COVID-19: EC, MP, LEI E DECRETO – por Luiz Henrique Lima

 
A semana que passou foi pródiga em produção legislativa.
Tivemos a aprovação no Congresso Nacional da Emenda Constitucional 106, alcunhada de Orçamento de Guerra, e da Lei que criou auxílio a estados e municípios e que está em apreciação no Poder Executivo para sanção ou veto. Além disso, foram editadas a Medida Provisória 961 e o Decreto 10.342.
Todos esses regramentos estão relacionados à emergência na saúde decorrente da pandemia da Covid-19. Todas elas impactam de algum modo a atuação dos gestores públicos em todas as esferas, o que torna necessário a sua análise. O espaço desse artigo é limitado, de modo que far-se-á apenas uma breve exposição das normas.
A EC 106/2020 institui regime extraordinário fiscal, financeiro e de contratações para atender às necessidades decorrentes do estado de calamidade pública. Referido regime “constitucionaliza” decisões adotadas pelo STF relativas à aplicação da Lei de Responsabilidade Fiscal, autoriza a inobservância da “regra de ouro” em matéria orçamentária – que preceitua que as receitas de capital, como operações de crédito, não podem ser empregadas para financiar despesas correntes (art. 167, III).

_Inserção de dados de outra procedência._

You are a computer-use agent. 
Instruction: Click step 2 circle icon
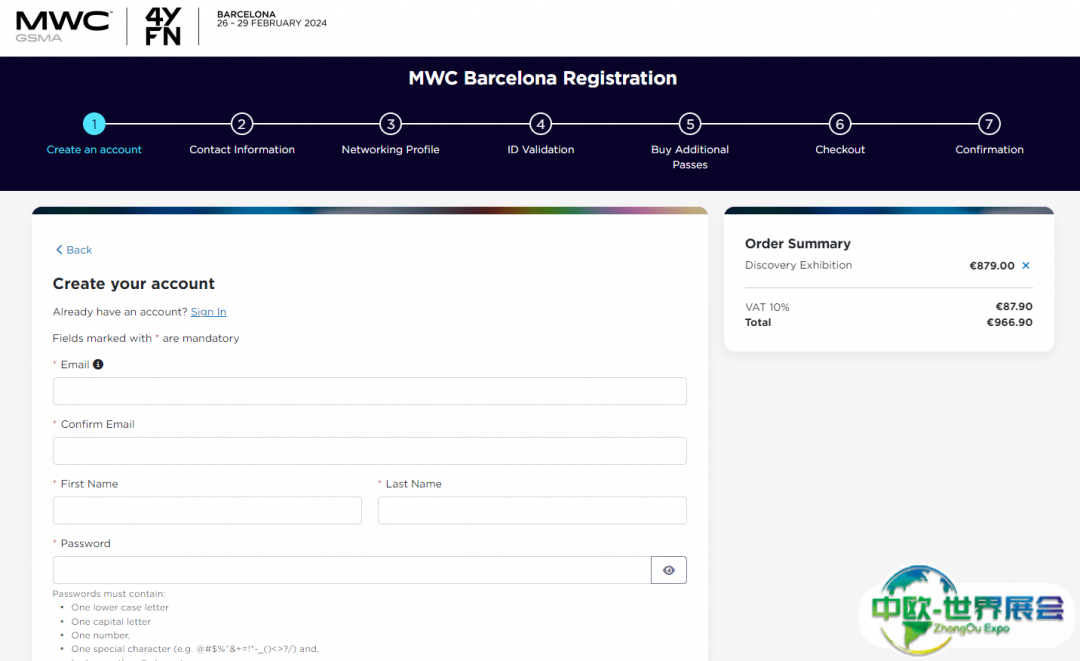(x=241, y=124)
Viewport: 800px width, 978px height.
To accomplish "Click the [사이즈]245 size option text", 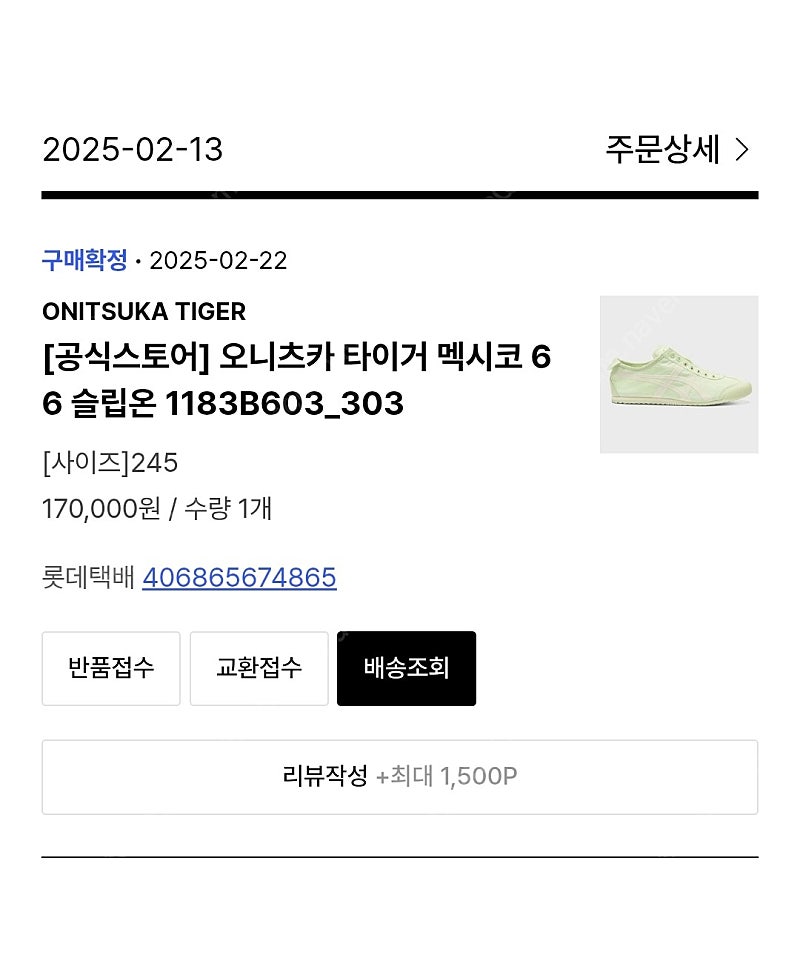I will [x=110, y=463].
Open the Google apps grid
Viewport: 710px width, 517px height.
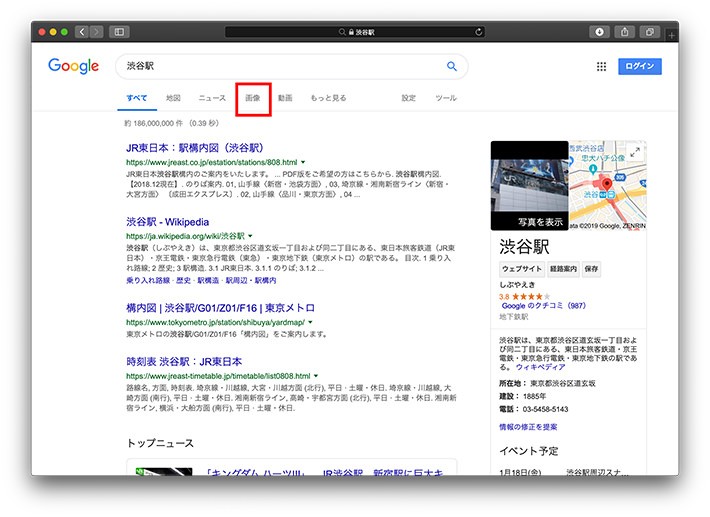click(x=601, y=67)
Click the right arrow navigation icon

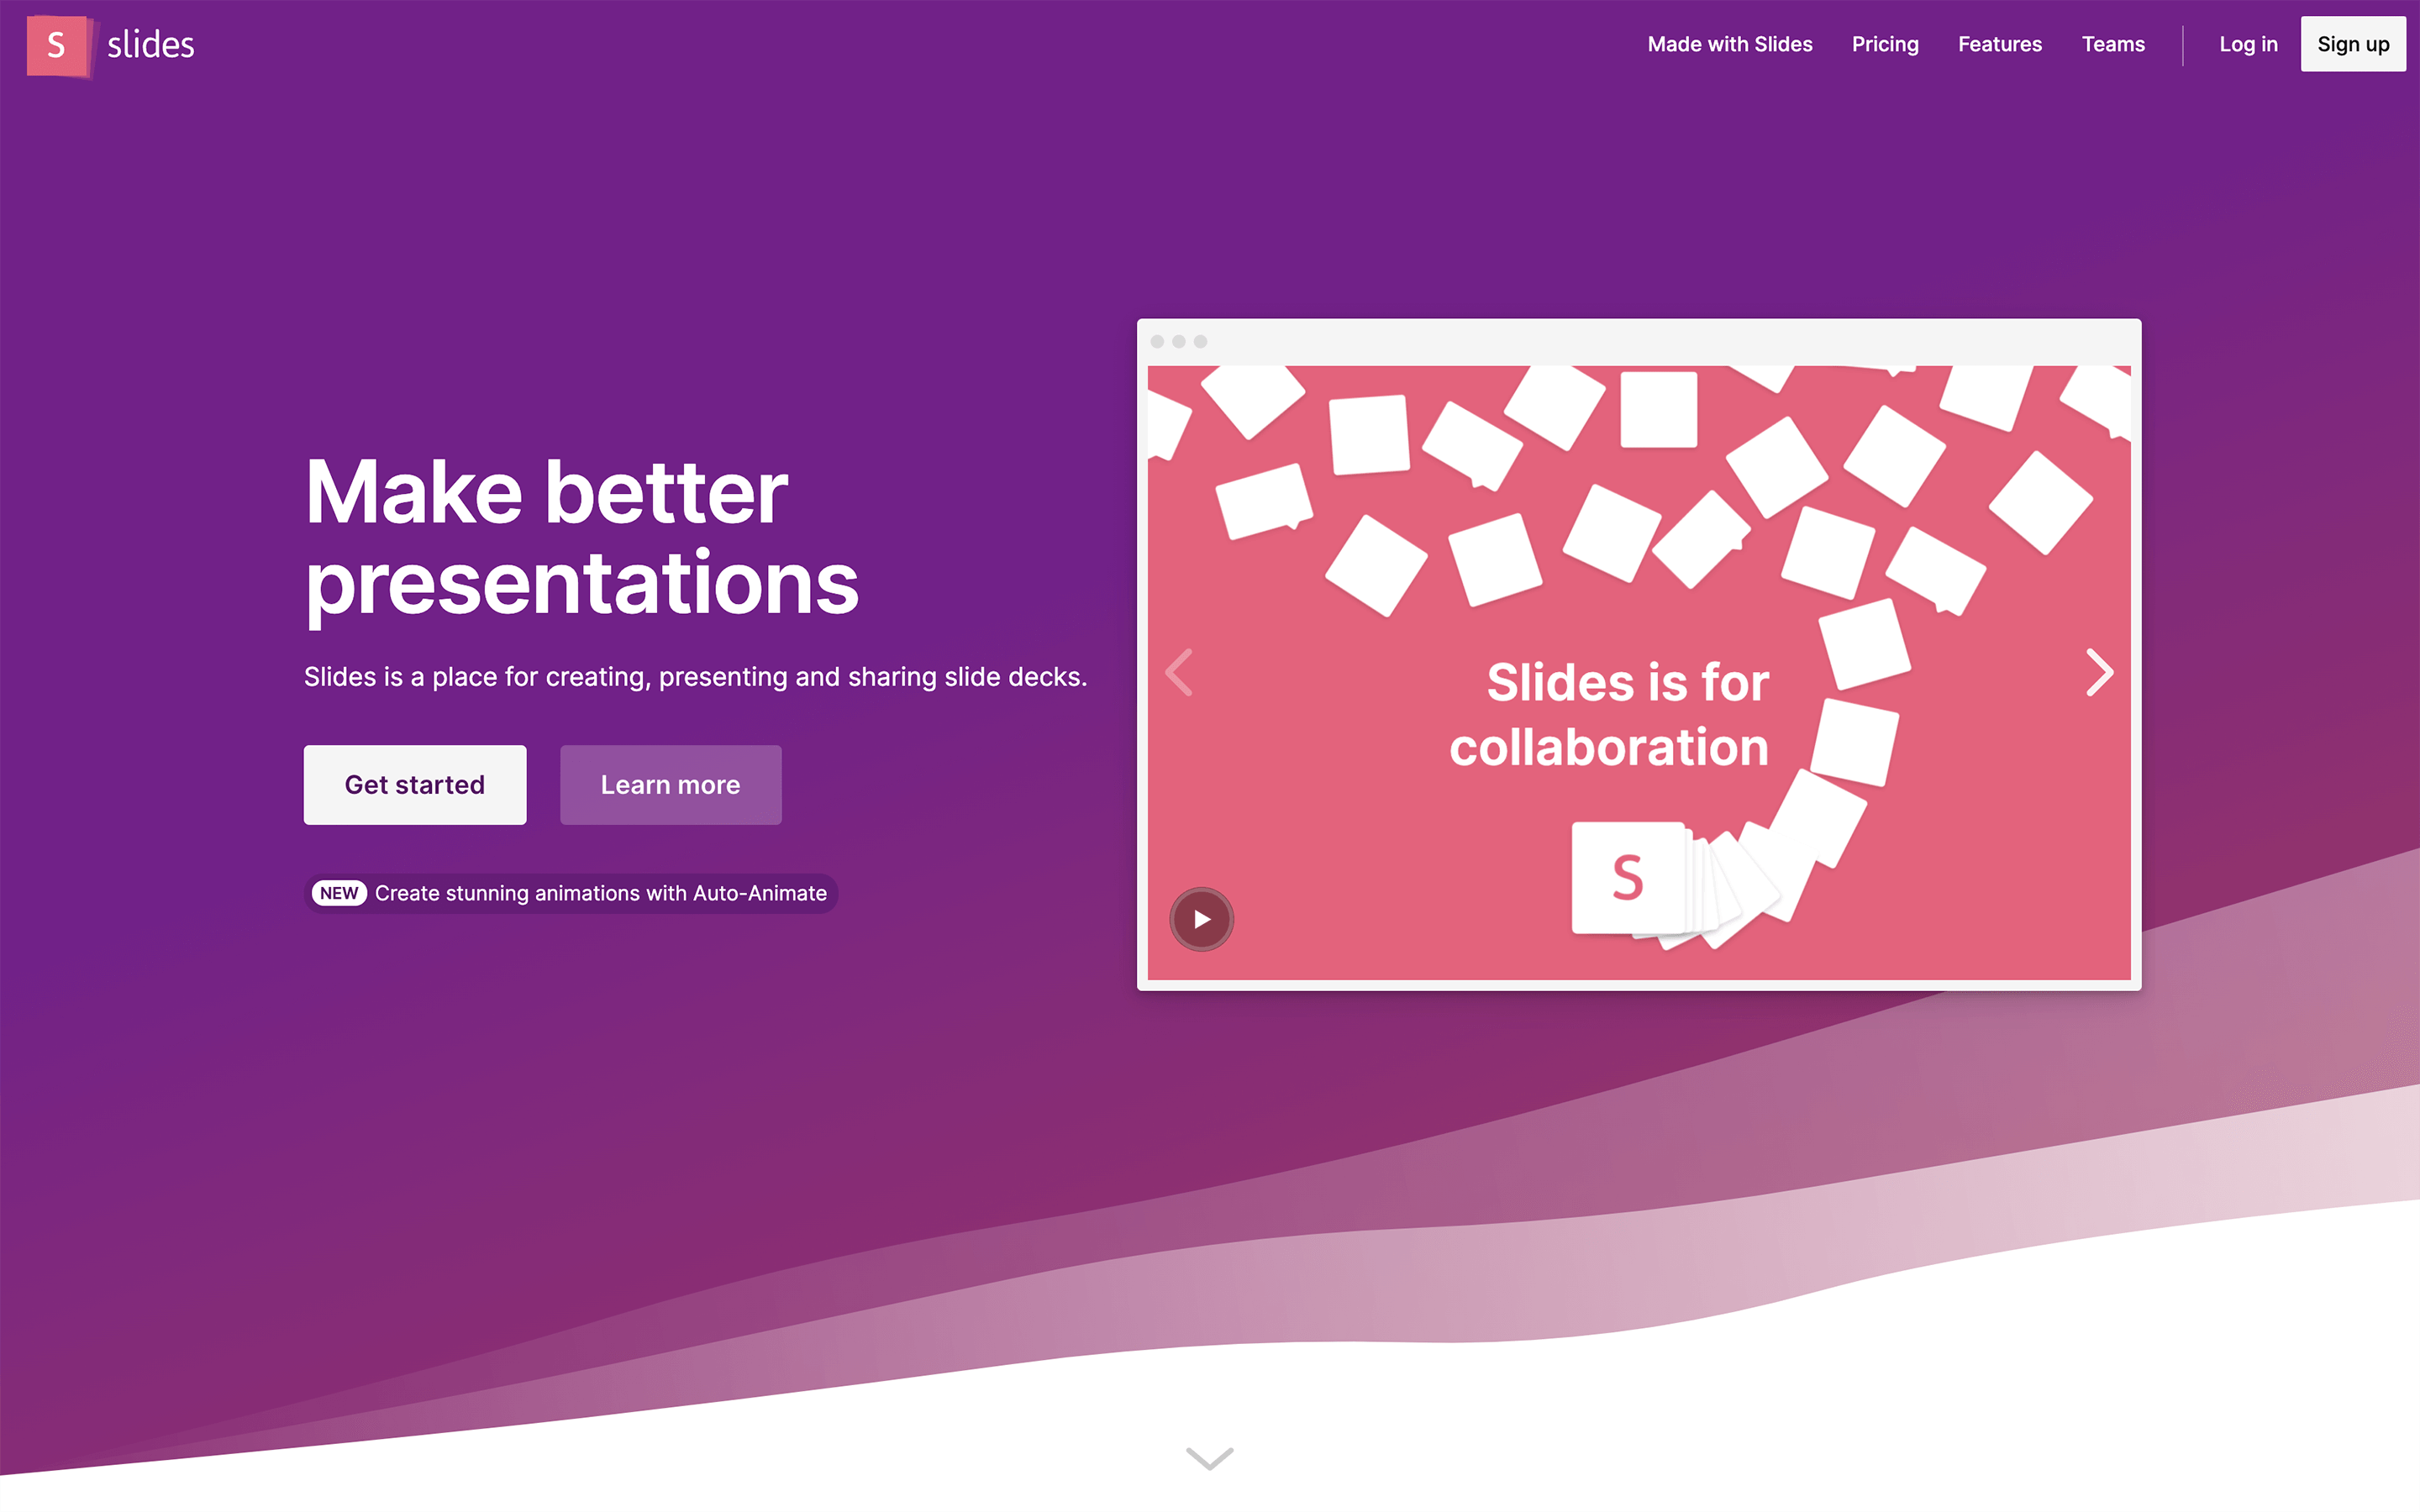click(x=2097, y=672)
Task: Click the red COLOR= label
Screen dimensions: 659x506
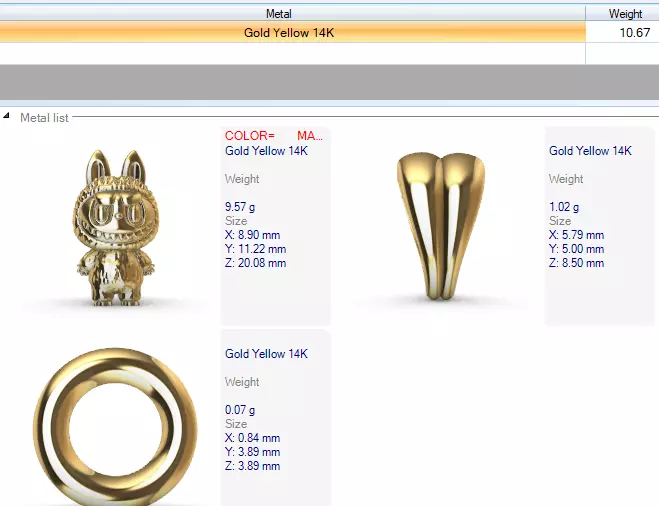Action: 249,136
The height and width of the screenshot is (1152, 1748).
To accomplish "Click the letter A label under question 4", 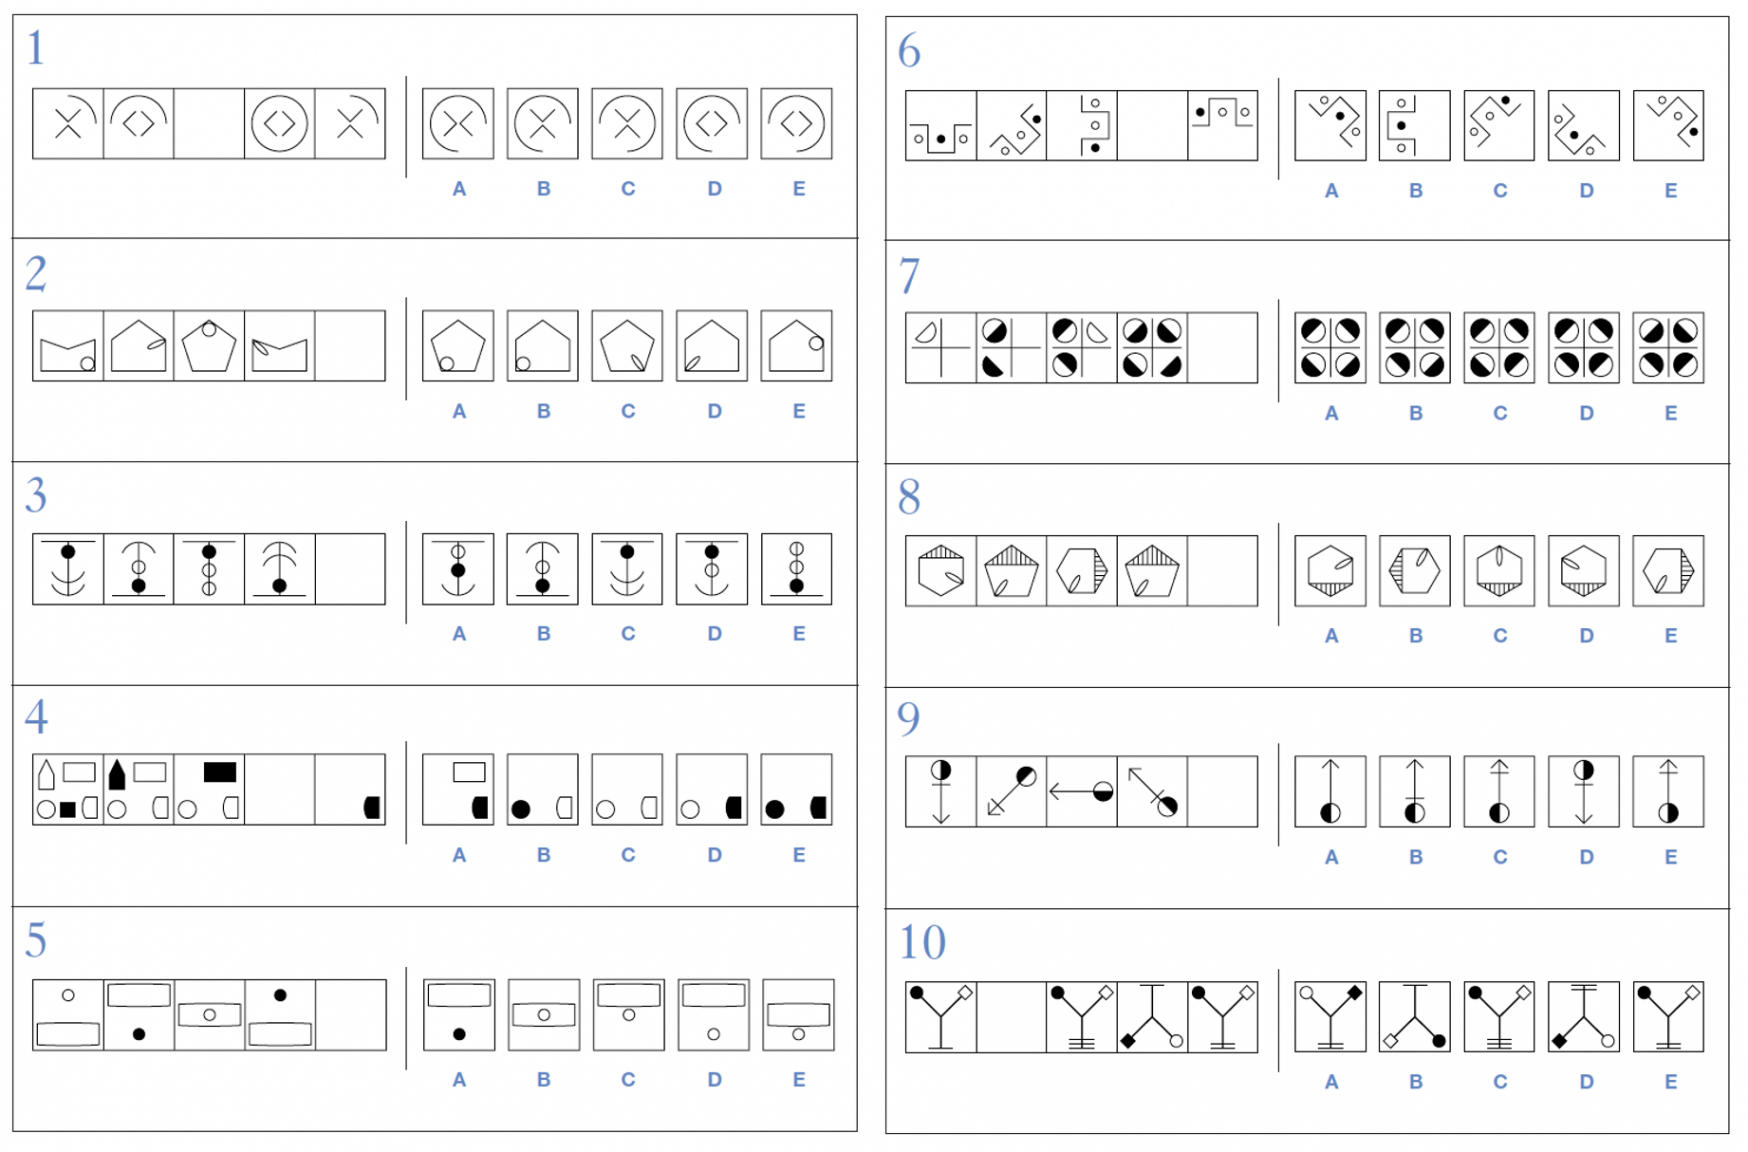I will 459,855.
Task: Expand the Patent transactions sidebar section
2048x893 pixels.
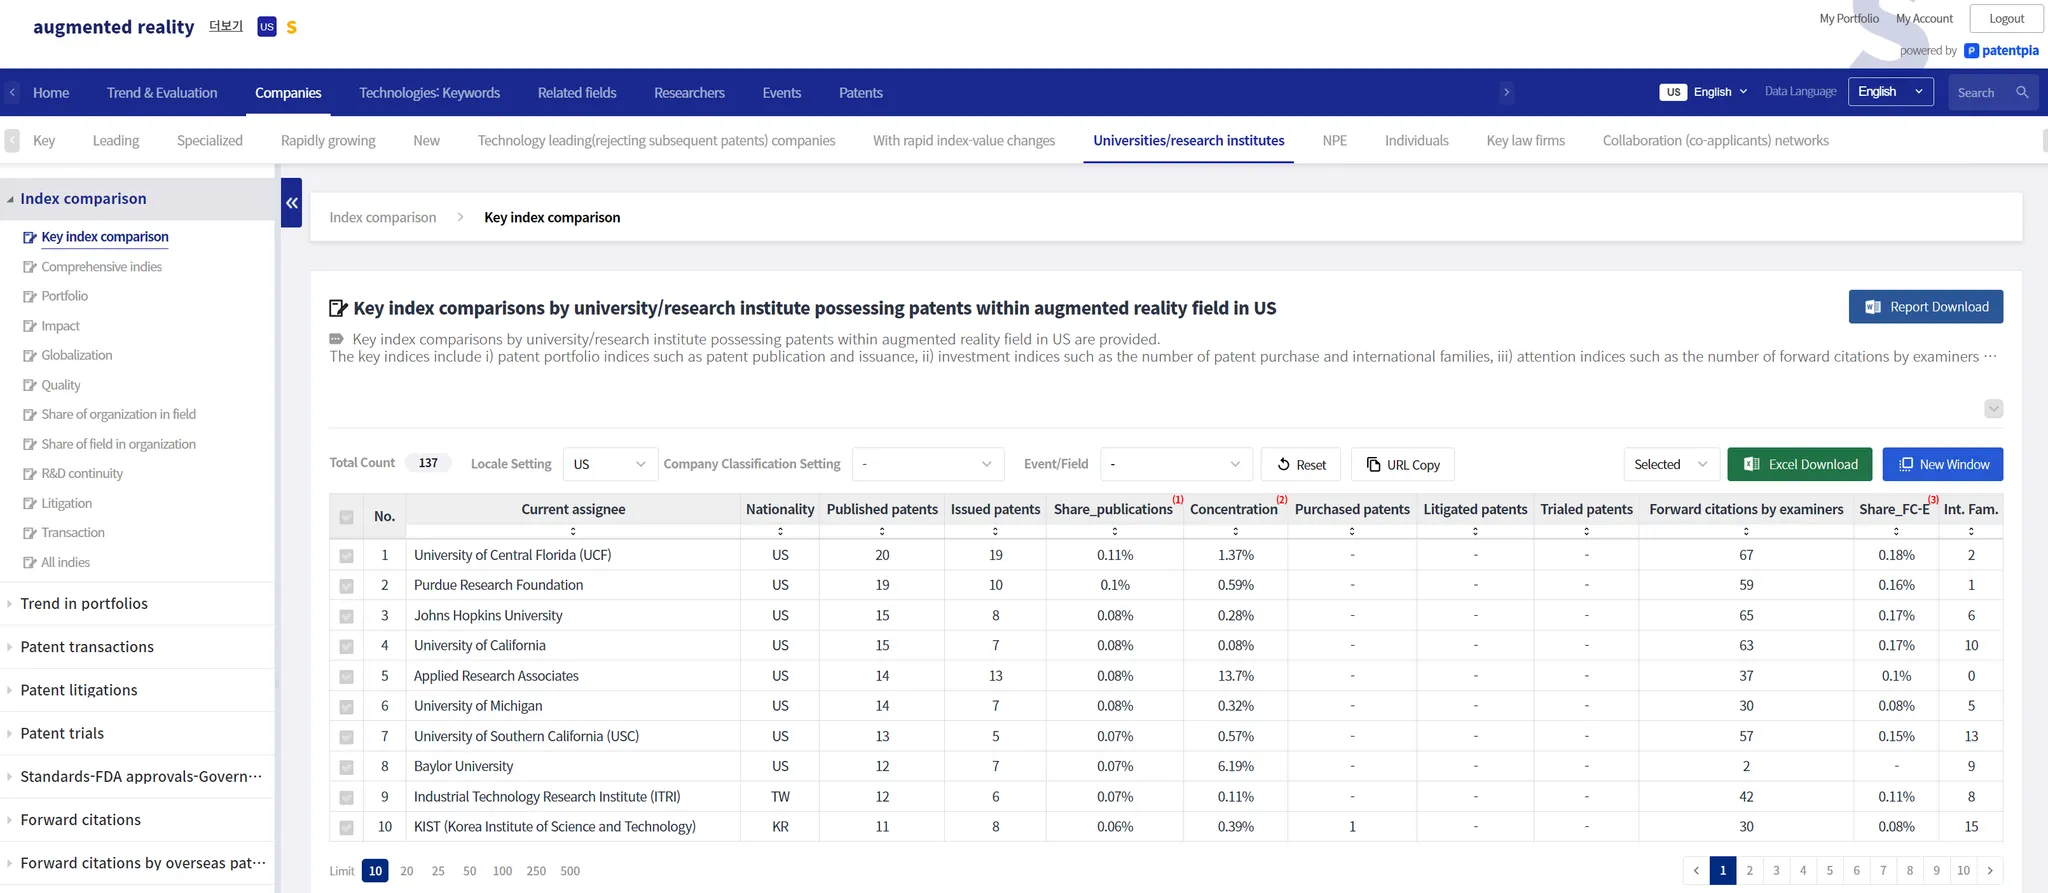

Por sua vez, a Lei, ainda sem número, institui exclusivamente para o exercício financeiro de 2020, o Programa Federativo de Enfrentamento ao Coronavírus SARS-CoV-2 (COVID- 19). O Programa envolve tanto repasses diretos da União para estados e municípios quanto suspensão de dívidas e reestruturação de operações de crédito. Tais medidas são indispensáveis para que os entes federados possam enfrentar a necessidade de expandir suas despesas na área da saúde ao tempo em que sofrem redução de receitas por conta dos efeitos econômicos da crise.
Como tramitaram de forma independente, há pontos em comum entre a Lei e a EC 106/2020, mas, em exame preliminar, não identifiquei contradição entre as normas.
A MP 961/2020 autoriza pagamentos antecipados nas licitações e nos contratos, adequa os limites de dispensa de licitação e amplia o uso do Regime Diferenciado de Contratações Públicas – RDC durante o estado de calamidade pública. A ampliação dos limites de dispensa é medida razoável, mas exigirá cuidado dos gestores e dos órgãos de controle para evitar gastos abusivos ou injustificados. Por seu turno, a antecipação de pagamentos constitui faculdade excepcional e requer que se demonstre condição indispensável para obter o bem ou assegurar a prestação do serviço; ou ainda que propicie significativa economia de recursos. Quanto à utilização do RDC, também se recomenda cautela, uma vez que esse instrumento de contratação foi concebido para conceder agilidade à execução das obras para a Copa do Mundo de 2014 que, como se sabe, deixaram um legado de consideráveis prejuízos.
Quanto ao Decreto 10.342/2020, seu objetivo foi ampliar o rol de atividades consideradas essenciais indispensáveis ao atendimento das necessidades inadiáveis da comunidade, assim considerados aqueles que, se não atendidos, colocam em perigo a sobrevivência, a saúde ou a segurança da população, incluindo novos incisos para contemplar a construção civil e diversas atividades industriais como, por exemplo, a produção de cerveja. Chama a atenção o fato do Decreto não contar com a assinatura do ministro da Saúde. Registre-se que o governo federal tem revelado insegurança na definição de tais atividades, cujo rol já foi objeto de quatro diferentes decretos no intervalo de 45 dias (Decretos 10.282, 10.292, 10.329 e 10.342). Na sua primeira versão, o rol continha 35 incisos; na mais recente são 55.
Tamanha expansão do conceito de essencialidade poderá ensejar confusão no momento de implementação de medidas restritivas de circulação nas regiões mais afetadas pelo coronavírus ou cujo sistema de saúde esteja em situação de colapso. Como sabem os gestores experientes, quando tudo é considerado prioridade, o que é de fato prioritário é comprometido.
Em artigos subsequentes, essa introdução será desenvolvida e aprofundada.
 
Luiz Henrique Lima é Conselheiro Substituto do TCE-MT.